One last photo of my much loved Iggy, innabox. Those golden pears survived, and are hanging above the fire.

I still miss him dreadfully, but I deal with it  – I don’t go to look out the window for him thirty times a day, or keep listening for his distinctive rowl. But I was slightly overcome in Morrisons this week, when confronted with packs of mixed nuts in their shells. Neither P nor I eat nuts, but we always bought a pack for Igpuss, who liked to fish them out of their bowl and bat them round the room. Such little things undo us …

The rest of the Tribe are well and happy, and P is adamant that there will be no more kittens for a while, so we shall continue with a Gang of Four for the time being.

So we all wish you the compliments of the season,  and may your cats be gifted with dew kissed baby grouse in 2013.

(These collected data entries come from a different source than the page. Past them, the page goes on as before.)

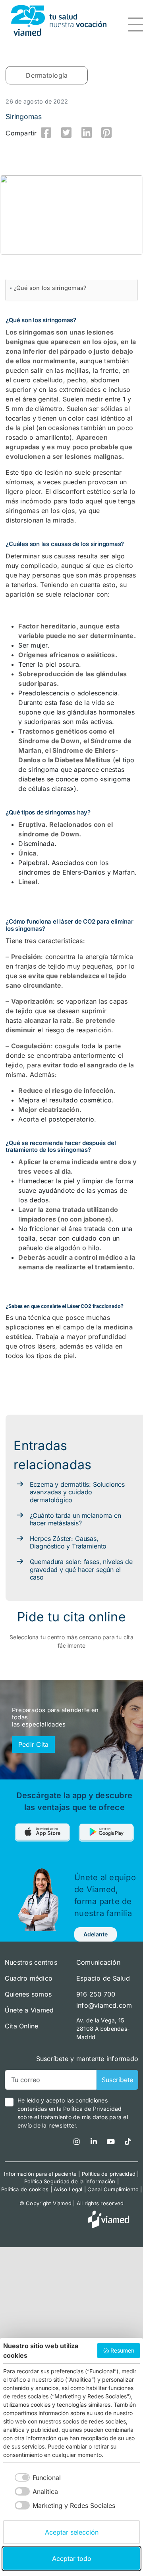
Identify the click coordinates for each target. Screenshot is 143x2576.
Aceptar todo (71, 2558)
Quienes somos (28, 1994)
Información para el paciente (40, 2174)
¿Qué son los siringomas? (50, 287)
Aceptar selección (72, 2532)
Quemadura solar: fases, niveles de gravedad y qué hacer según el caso (81, 1569)
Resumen (122, 2350)
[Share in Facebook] (46, 132)
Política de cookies (25, 2189)
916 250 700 (96, 1994)
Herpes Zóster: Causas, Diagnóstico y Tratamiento (68, 1542)
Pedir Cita (33, 1744)
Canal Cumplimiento (112, 2189)
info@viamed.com (104, 2005)
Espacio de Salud (103, 1978)
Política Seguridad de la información (70, 2181)
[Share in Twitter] (66, 132)
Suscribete (117, 2080)
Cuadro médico (28, 1978)
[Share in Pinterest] (106, 132)
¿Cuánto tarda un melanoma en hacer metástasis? (75, 1519)
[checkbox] (32, 2477)
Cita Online (22, 2026)
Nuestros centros (31, 1962)
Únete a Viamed (29, 2010)
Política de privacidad (108, 2174)
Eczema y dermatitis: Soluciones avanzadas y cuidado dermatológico (77, 1491)
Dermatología (47, 75)
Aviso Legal (68, 2189)
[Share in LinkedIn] (86, 132)
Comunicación (98, 1962)
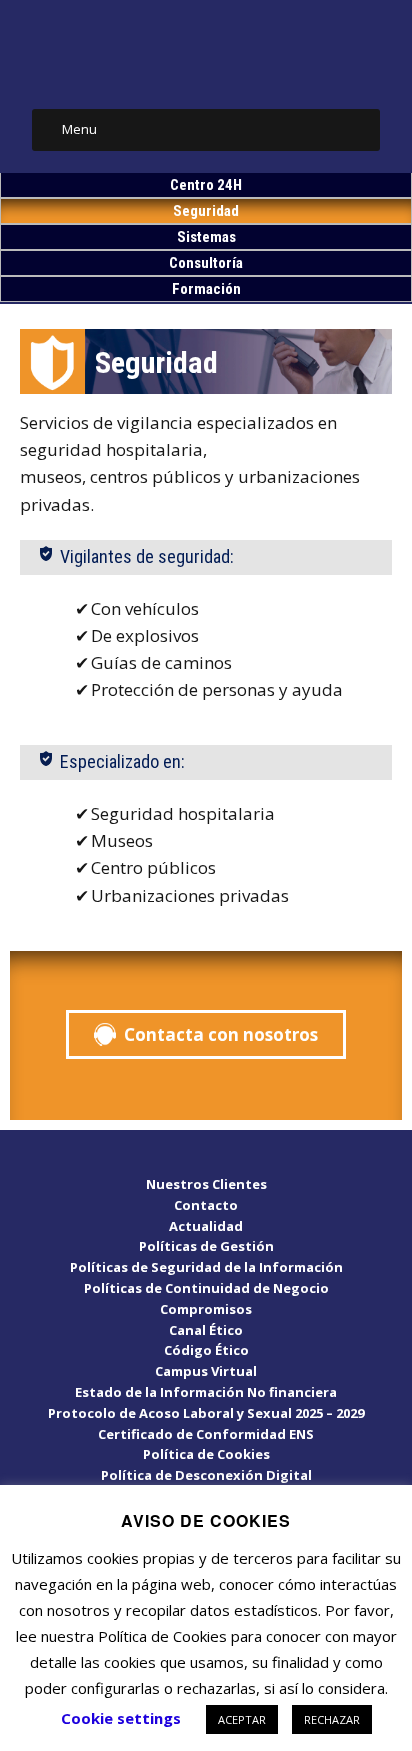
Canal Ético (206, 1330)
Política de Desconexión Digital (206, 1475)
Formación (206, 289)
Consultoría (206, 263)
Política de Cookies (206, 1454)
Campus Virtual (206, 1371)
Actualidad (206, 1226)
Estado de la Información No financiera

jordancats on August 30th, 2012

Iggy on the Saab

We went away to Wales for a few days, and now we have returned, and it is now 19 days since Iggy has been seen or heard. We have to accept that he is gone, and it is very hard indeed. He would have been 14 years old yesterday, 28th August, and just typing that has made me weep again.

Igor, to give him his proper name, came to us at the beginning of December 1998, the first of several Bengals we have had the honour to live with. The breeder said his stripes would turn into spots – they never did really, but we didn’t care a jot. He had a beautiful face, with wise eyes.

He was a clever cat, who could work out things like who was making the red laser dot dance across the floor, and how to open the microwave. He was also defined by his dignity, which he never, ever lost even under the most adverse of conditions, such as making an unorthodox descent from the fridge, or having his spotty tum scritched (which he loved). We always described him to people as a cat of gravitas and distinction, and he had a real presence.

Iggy loved warmth, and could be found following the sun round the house, and hogging all the heat from the woodburning stove, sitting so close to its glass door that his fur was actually touching it.

He did, of course, lead a life of tragedy, as evinced by his constant rowling, but he bore it with fortitude.

Pete and I have lived with many cats over the years, and have loved them all, but Iggy stole my heart the day I met him, and I find it so hard not to have been with him at the end. Go well, my beloved Igpuss – and good hunting, free of pain and restored to splendour.